- _DATA UNDER STUDY_
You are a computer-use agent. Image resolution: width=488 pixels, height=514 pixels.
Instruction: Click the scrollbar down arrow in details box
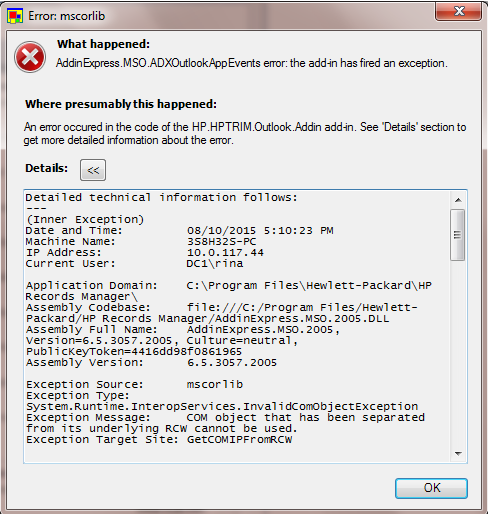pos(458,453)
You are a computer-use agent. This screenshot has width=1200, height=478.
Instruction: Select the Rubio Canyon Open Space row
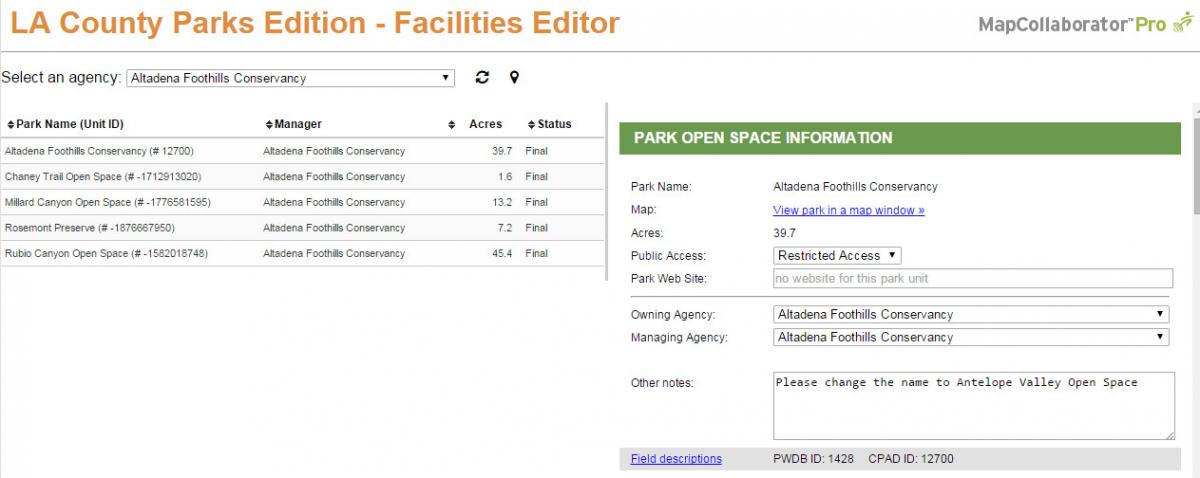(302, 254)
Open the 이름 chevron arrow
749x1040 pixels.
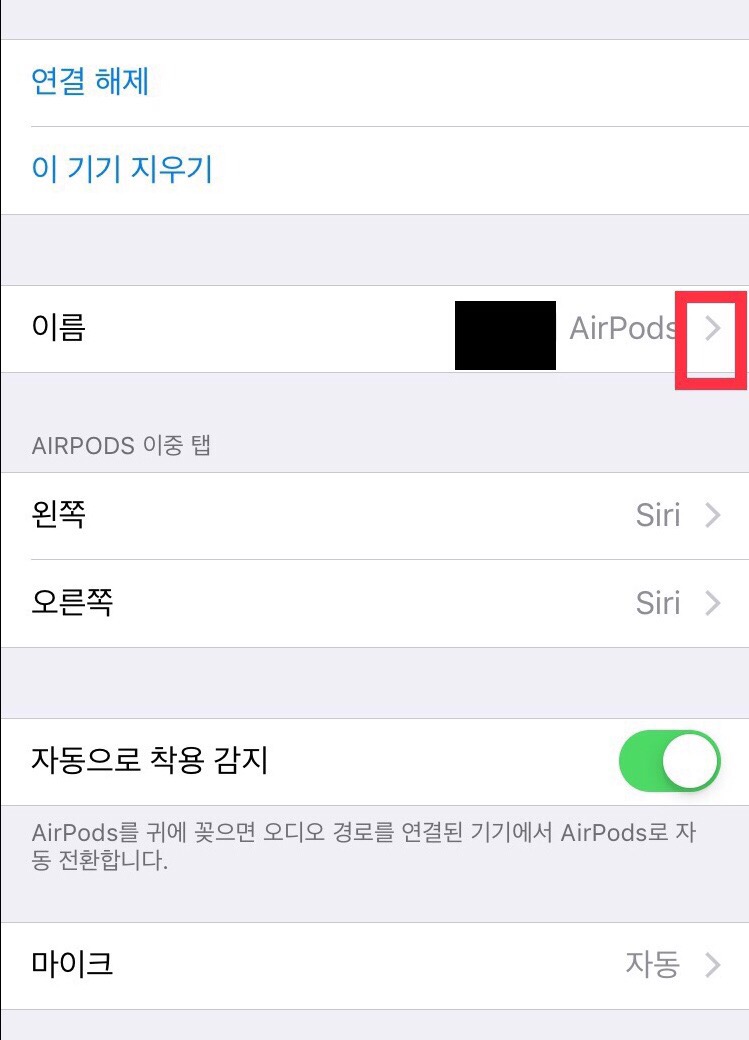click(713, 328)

--

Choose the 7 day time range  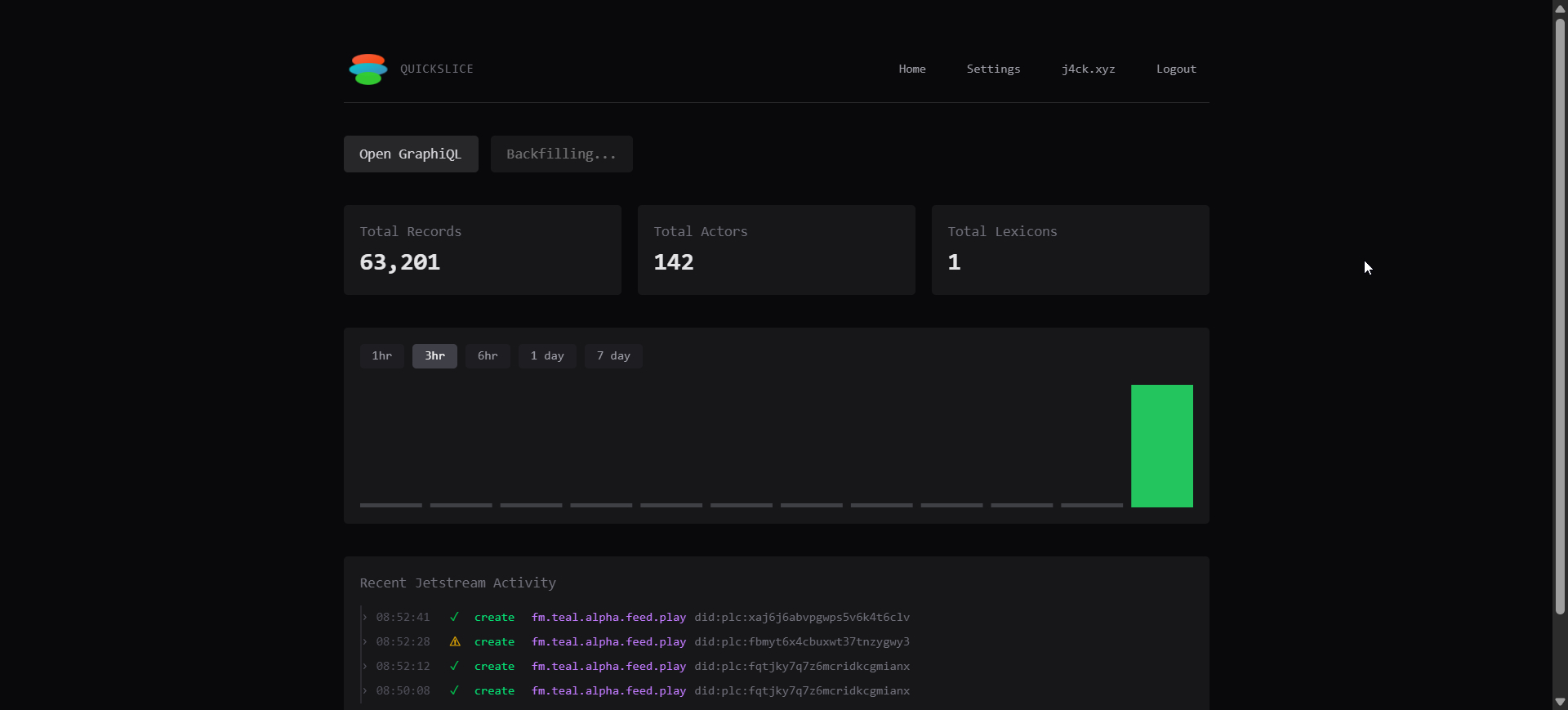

- _WHAT TO PRODUCE_
Within the records, filter for lines that contain the word "agent" and show each one.

- _ANSWER AREA_
You are a computer-use agent. Image resolution: width=488 pixels, height=514 pixels.
You are a computer-use agent. This screenshot has width=1200, height=478.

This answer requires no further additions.